== Records ==

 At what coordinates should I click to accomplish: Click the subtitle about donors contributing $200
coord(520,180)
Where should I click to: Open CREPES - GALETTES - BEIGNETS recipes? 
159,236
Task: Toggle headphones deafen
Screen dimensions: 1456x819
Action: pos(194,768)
==
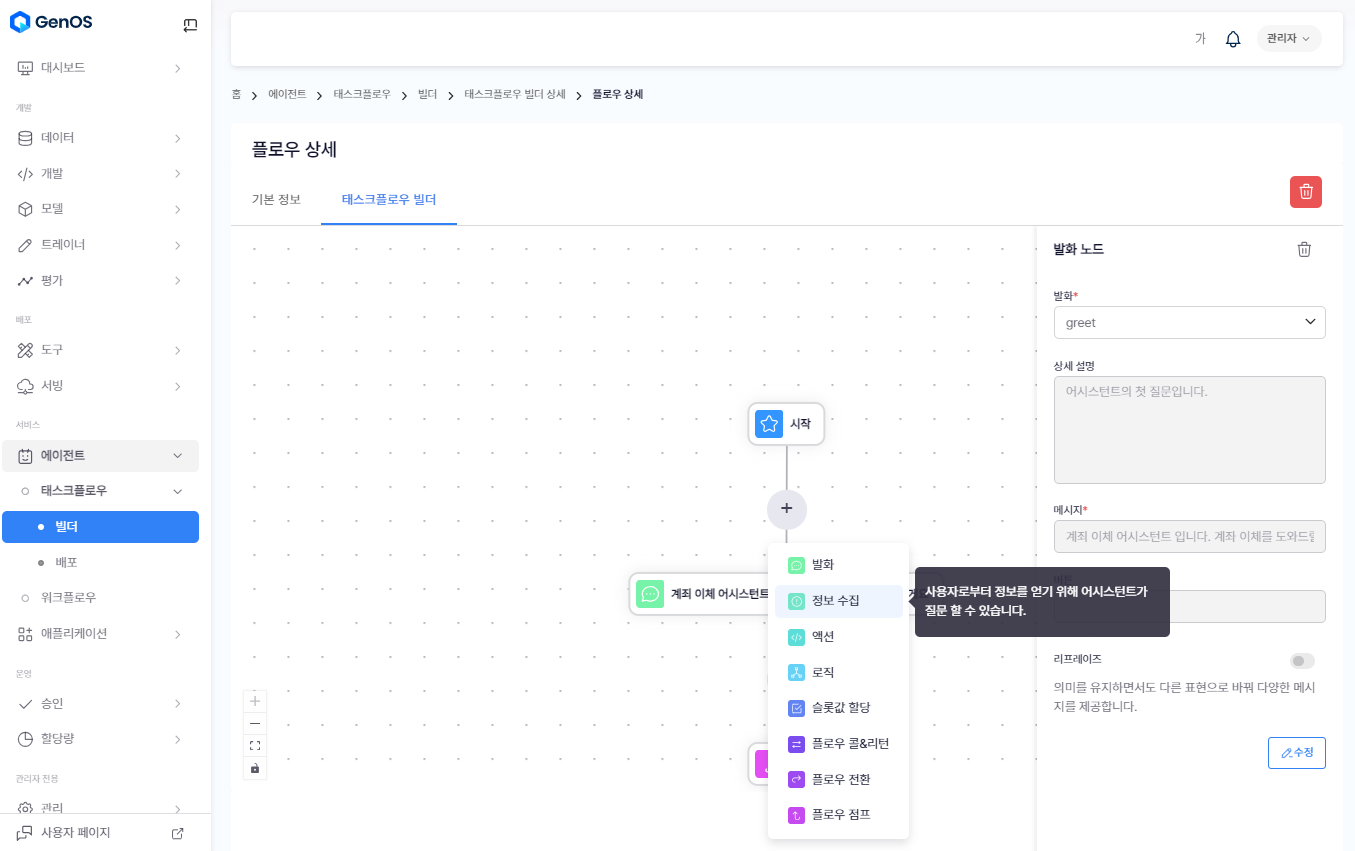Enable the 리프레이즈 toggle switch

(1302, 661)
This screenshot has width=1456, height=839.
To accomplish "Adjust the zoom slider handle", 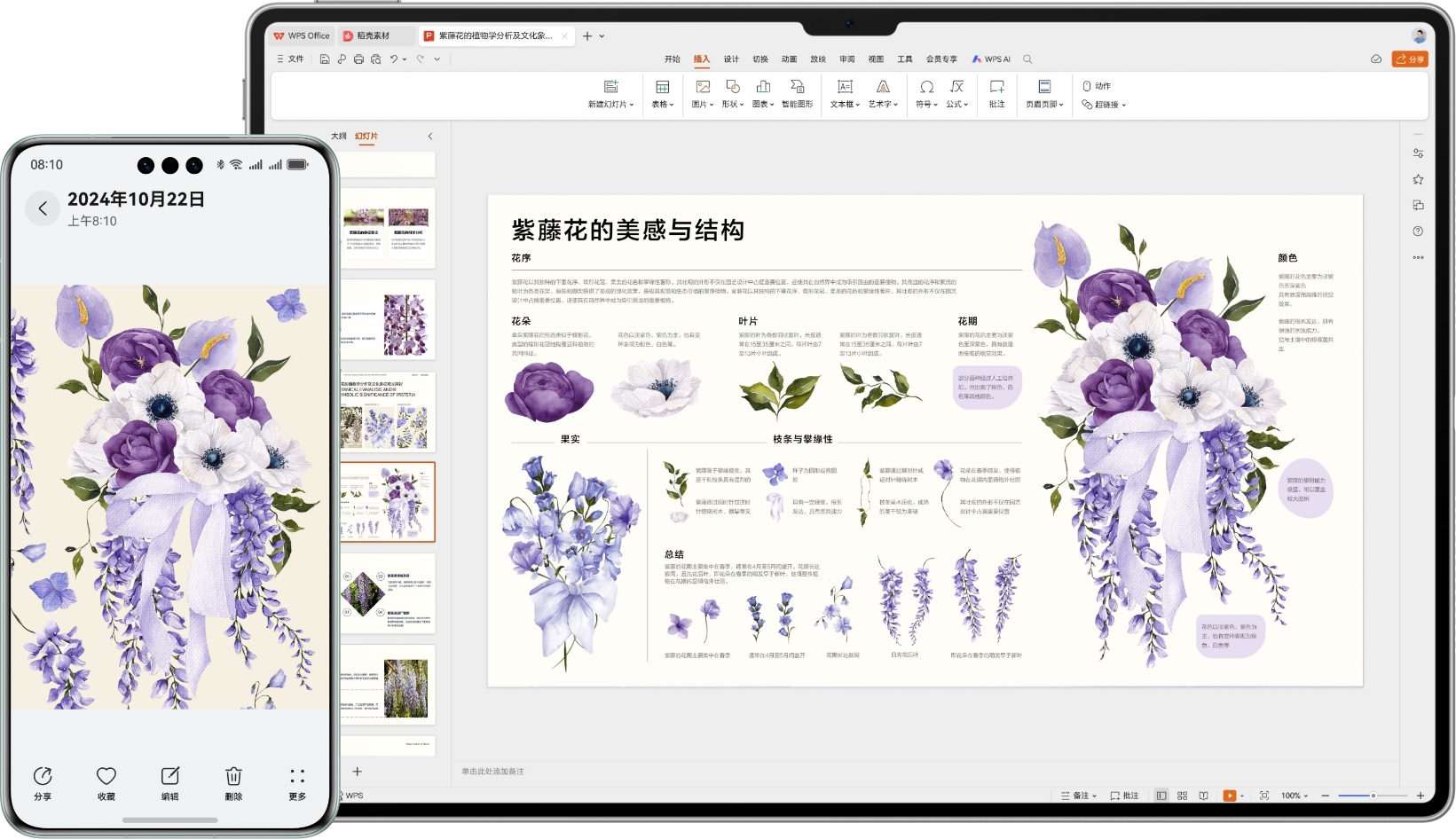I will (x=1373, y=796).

== Task prompt ==
Echo the records starting with the line containing "Task: Toggle headphones deafen" and going on through the line containing "Action: pos(194,768)", both included.

== Expected answer ==
Task: Toggle headphones deafen
Screen dimensions: 1456x819
Action: pos(194,768)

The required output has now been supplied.